Keep checkout and payment streamlined by investing in self-checkout, and mobile checkout that can meet customers anywhere they are ready to pay. Popular future checkout tech, responding to the overwhelming choice of younger shoppers for modern, contactless checkout, includes Scan & Go, and Just Walk Out-type tech that allows customers to skip the checkout entirely while sophisticated user experiences or AI keeps track of items placed in their shopping carts and executes payment as they leave the store. Stores that are not focused on how they will embrace cutting-edge tools risk losing business to online retailers and physical competitors who seek to make checkout easy, fast, and even risk-free. Next-generation near-field communications will take secure payment with no physical contact between customers’ phones or cards and the POS reader.

Extended Reality

Encompassing virtual, augmented, mixed, and other realities that alter or blend a person’s view of real-life with computer-generated sensory inputs, extended reality (XR) opens a world of possibilities for in-store experiences. XR enables shoppers to virtually try on new makeup shades, shoes, and clothes, changing their colors, sizes, and styles to see how they fit and how they coordinate with other apparel they already own or are contemplating purchasing. Similarly, customers can digitally incorporate furniture into any room in their homes, rearranging, removing, and refinishing components to create the perfect living space.


Long considered essential in manufacturing, robots are making inroads into in-store retail. No longer just novelties these powerful technologies can act as virtual assistants, mobile billboards, and important links in the supply chain. Walmart uses robots to do a variety of chores, including cleaning flores and unloading inventory. These glimpses of the future often are enough to drive customers to stores and give physical locations an advantage purely online sellers cannot replicate. Other bots can be programmed to conduct demonstrations, prepare simple recipes, mix cocktails, retrieve items from high shelves, and deliver products from storerooms.


In-store experiences enable omnichannel relationships

Keeping customers happy and making their in-store experiences entertaining and engaging form the foundation of retail outlets’ marketing and operational mission. Implemented properly and strategically, technology can generate benefits that transcend isolated in-person events to deliver fully integrated, omnichannel customer encounters that inspire loyalty and maximize lifetime value. The key is data—its collection, interpretation, and mobilization. Technology facilitates both the use of data to continuously improve the in-store experience and empowers in-store encounters to enhance the data used to engage customers both online and in person.

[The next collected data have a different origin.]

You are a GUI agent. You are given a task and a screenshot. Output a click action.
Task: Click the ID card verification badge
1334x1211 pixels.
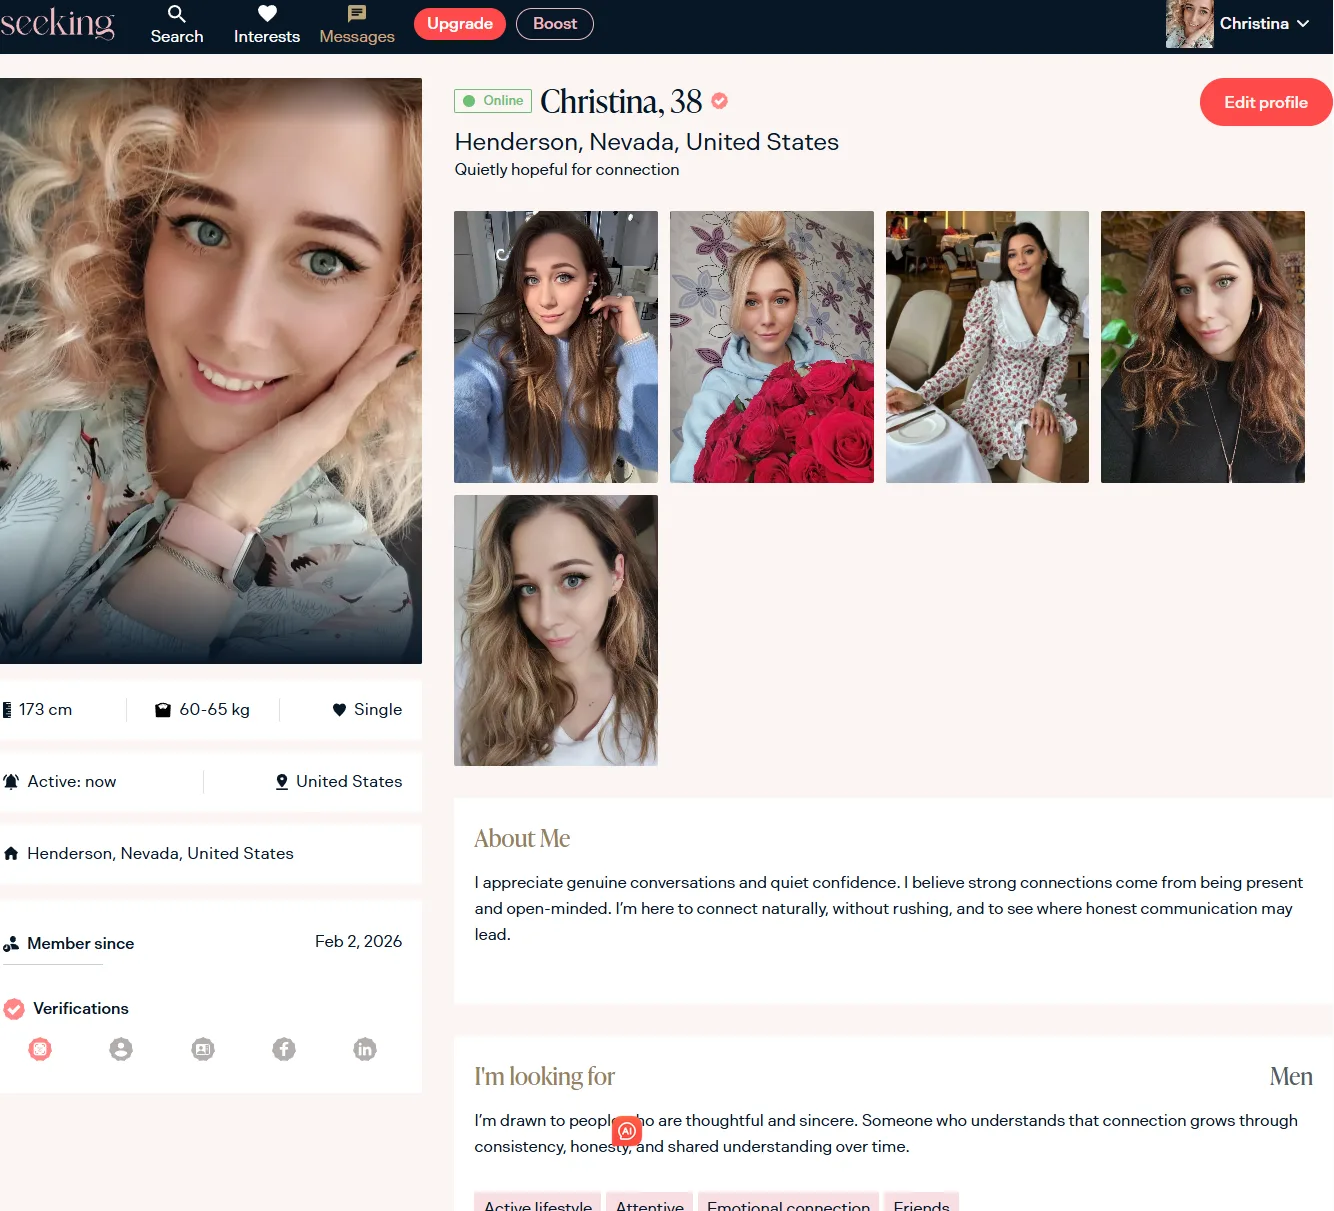point(203,1049)
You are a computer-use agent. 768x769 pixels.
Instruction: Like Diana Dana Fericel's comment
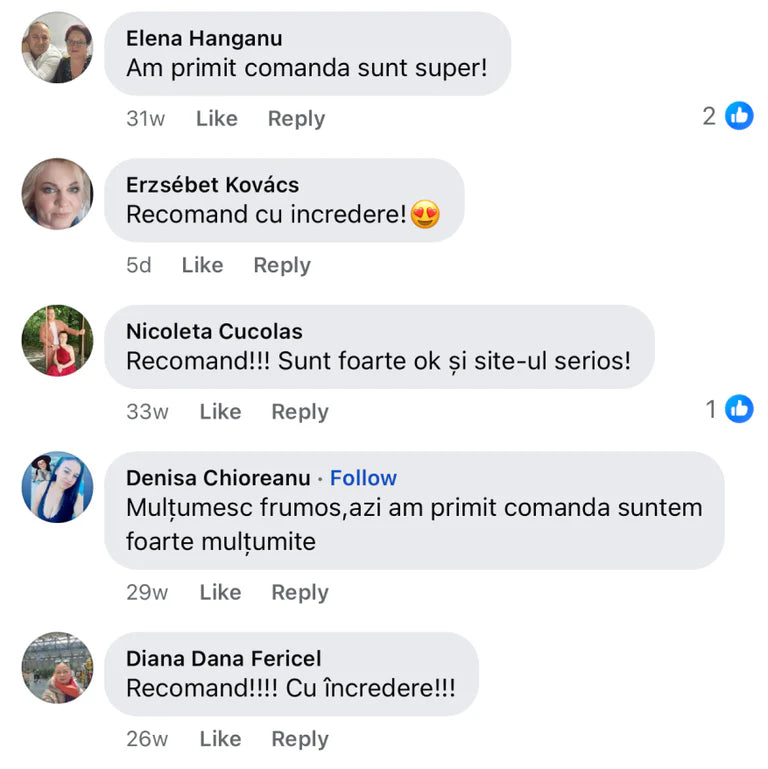pyautogui.click(x=220, y=739)
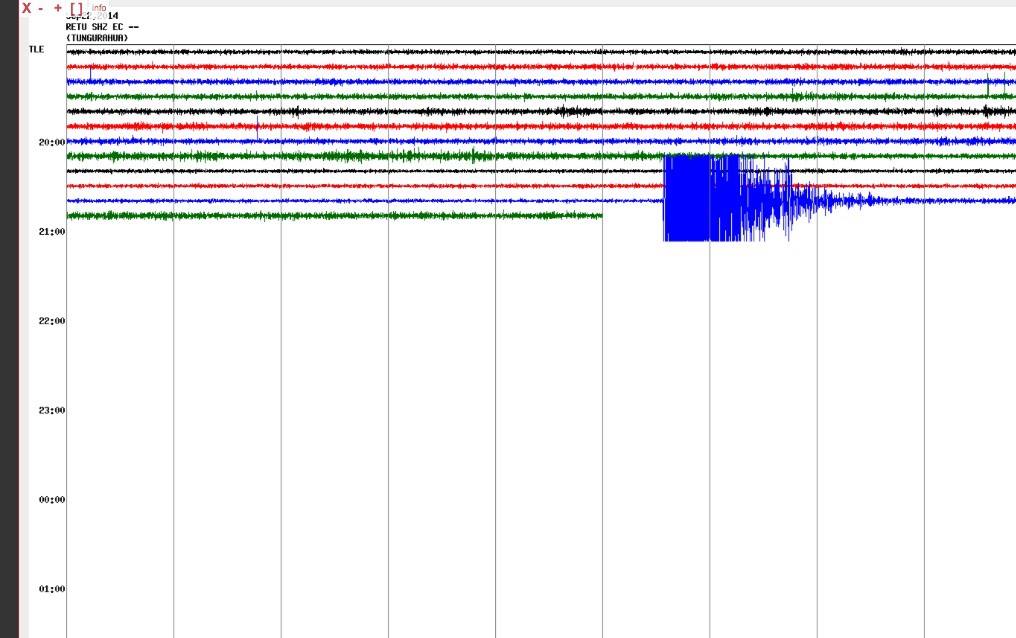Select the 21:00 time marker

pos(52,232)
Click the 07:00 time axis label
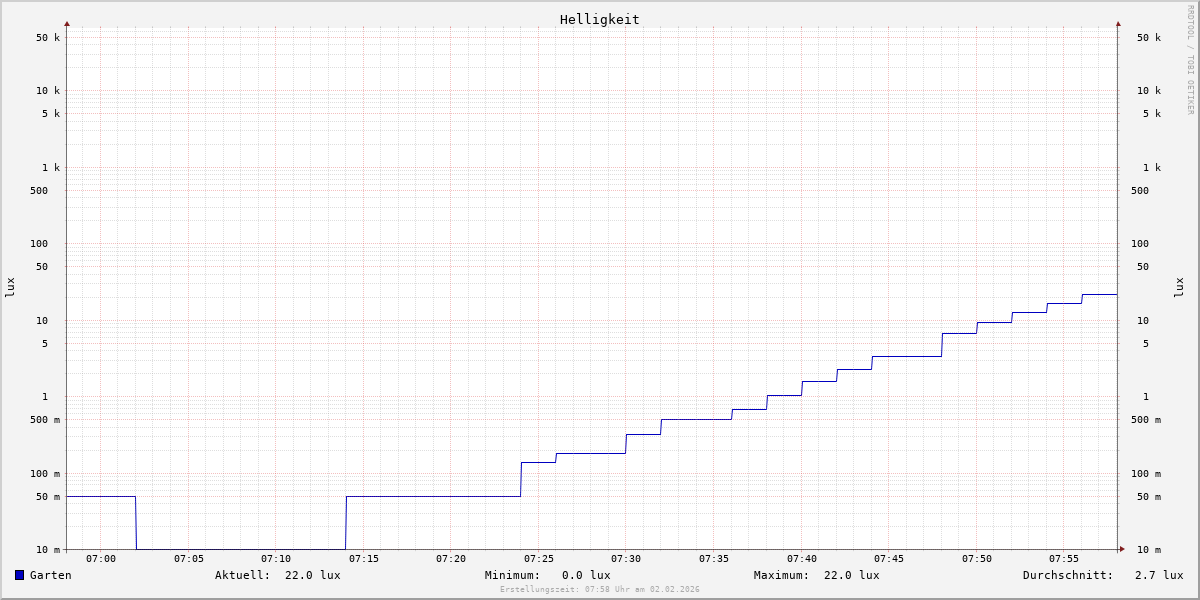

In-store experiences, whether in the form of retailtainment, local color, community spirit, or streamlined workflow, lay the groundwork for blurring any line between digital and physical commerce. These experiences make shoppers more amenable to BOPIS, curbside pickup, and other fulfillment options that cut costs and increase profits and efficiency. Data lends insight into individual customers’ preferences, behaviors, and purchasing triggers. Data informs the personalization of messages, the timing of interactions, and the customized offers that will drive shoppers to take action.

OneView Commerce supplies the full-stack digital and data tools retailers need to enhance online and in-person experiences and to connect them in a unified strategy that delivers consistent outstanding customer/store transactions. Cloud-based unified commerce escorts customers between social, web, mobile, and physical encounters seamlessly, identifying patterns and trends and expanding the capabilities of other critical retail technologies. Giving physical stores insight into visitation patterns, for instance, informs inventory management and solidifies customer relationships by ensuring the products they come to purchase are in stock and easy to find. Data collected about a customer’s purchases, in turn, inform marketing automation to provide better recommendations, reminders, and promotions.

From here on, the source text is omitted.